We talked about all of them. Earlier. And these new product introductions have been not only very successful in 2016, but we are seeing, again, very strong momentum for those technologies going into 2017. And that's what gives us the degree of confidence to guide the way we did. So in summary, we anticipate softness in fab activity, with normal seasonality, but we expect continued strength in
Sounds great. Thanks for the call.
Thank you.
And the next question is from Amanda Scarnati with Citi.
Hi, thanks for taking the question. Just starting off with, with China and any sort of growth that you're seeing there, I've been hearing from a few competitors that trying to see a lot of growth in China in different areas, mostly what your exposure there was and what expectations you have going forward?
Hi, Amanda. The Chinese market is a very important market for us. It's certainly an area that we are very, very focused on. We grew 22% in China in 2016, and that was after a very strong performance in 2015, we expect that growth momentum to continue going into 2017. We expect to benefit from the activity that we see in the indigenous fabs as well as in the fabs controlled by foreign investors.
But, more importantly, we're also very focused on what we expect to be a busy second half of the year when some of the new investments are taking place in China. So we have increased our degree of investment in China in the form of direct sales coverage, but also increased, the number of partnerships that we've been securing in the region.
Thanks. And then just on gross margins, the last two quarters, they've been down quite a bit off the peak. Do you see in terms of kind of linearity in margins going forward? And do you expect them to get, be able to get back up to that 55.56 percent peak that you saw in June quarter of the last 2 years? Thanks.

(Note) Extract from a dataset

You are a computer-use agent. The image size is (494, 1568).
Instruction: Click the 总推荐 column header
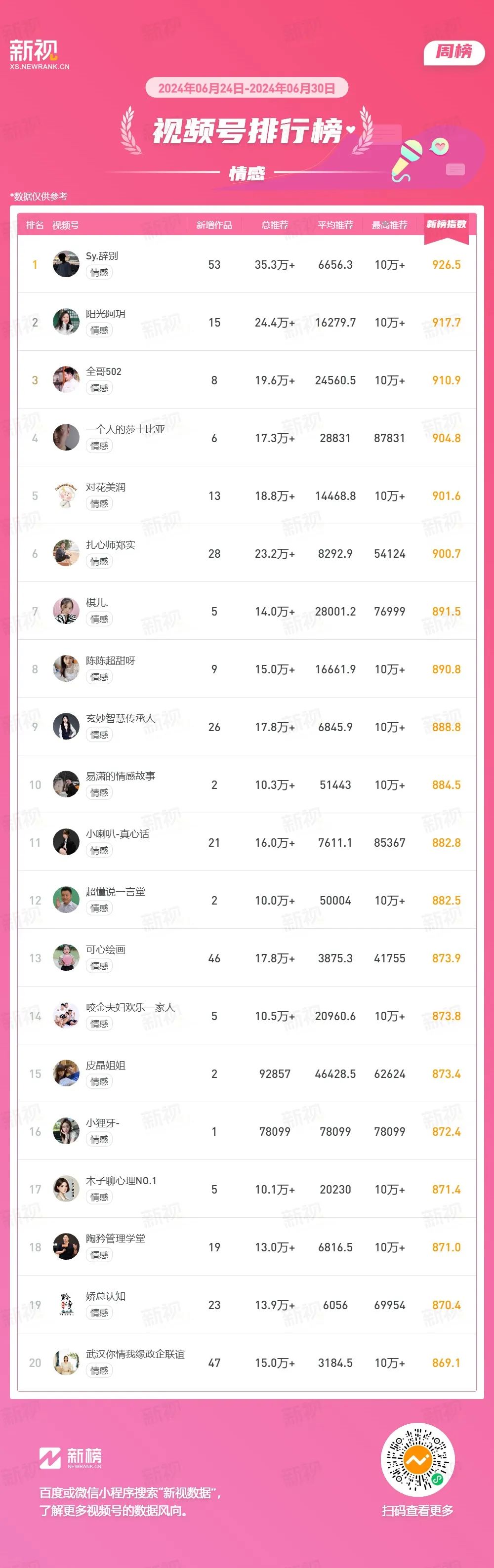point(274,225)
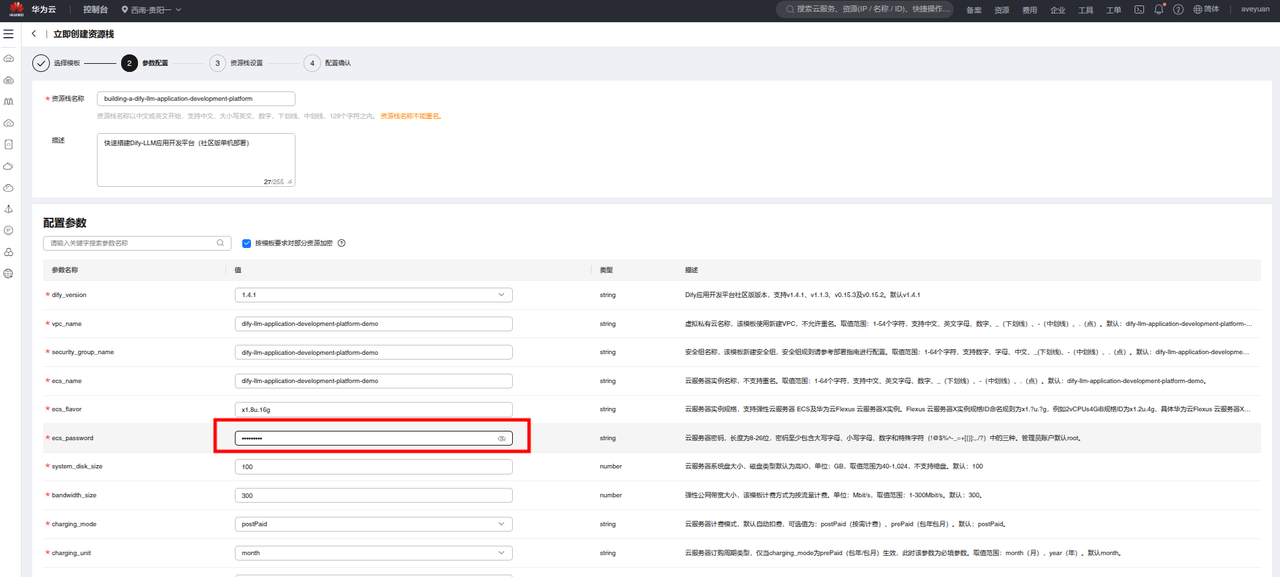Show the ecs_password with the eye icon

pyautogui.click(x=502, y=438)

I think mean, as we move into Q1, first of all, we don't expect to see the impact of currency to be so dramatic. In addition, we did have some headwinds in Q4 related to logistics costs, which we don't expect to reoccur in Q1. So we do expect the margin in Q1 to get back to that mid 40s And then as we move through the year, we should see the margin continue to improve. I think you said 55, 56 is actually kind of 45, 46 And I would say that 45 number is certainly something that's in our expectations.
Great. Thank you guys.
We'll go next to Dick Ryan with Dougherty. Thank you. Say, Greg, with your new segment reporting, can you give us, kind of unit CapEx split in Q4. And I think Bertrand, you said you expect the unit side to be down 4% into Q1.
Yes, I can provide just that high level of some color. So what, if you think about microcontamination, it's about 80%, you need 20% CapEx. If you think about specialty can, it's about 100% driven. There is a very modest component of CapEx. And then for the last division, E and H, it's about 55% CapEx, 45% unit.
Great. Thanks for that split, Bertrand. Thank you. And with no questions in the queue, I'll turn the call back to Mr. Kantor for any additional remarks.
Great. I'd like to everyone for joining the call today. And as a reminder, if you are interested in about our analyst meeting, On March 20, you can contact me for more information. Thank you. Have a great day.
This concludes today's call. Thank you for your participation. You may now disconnect.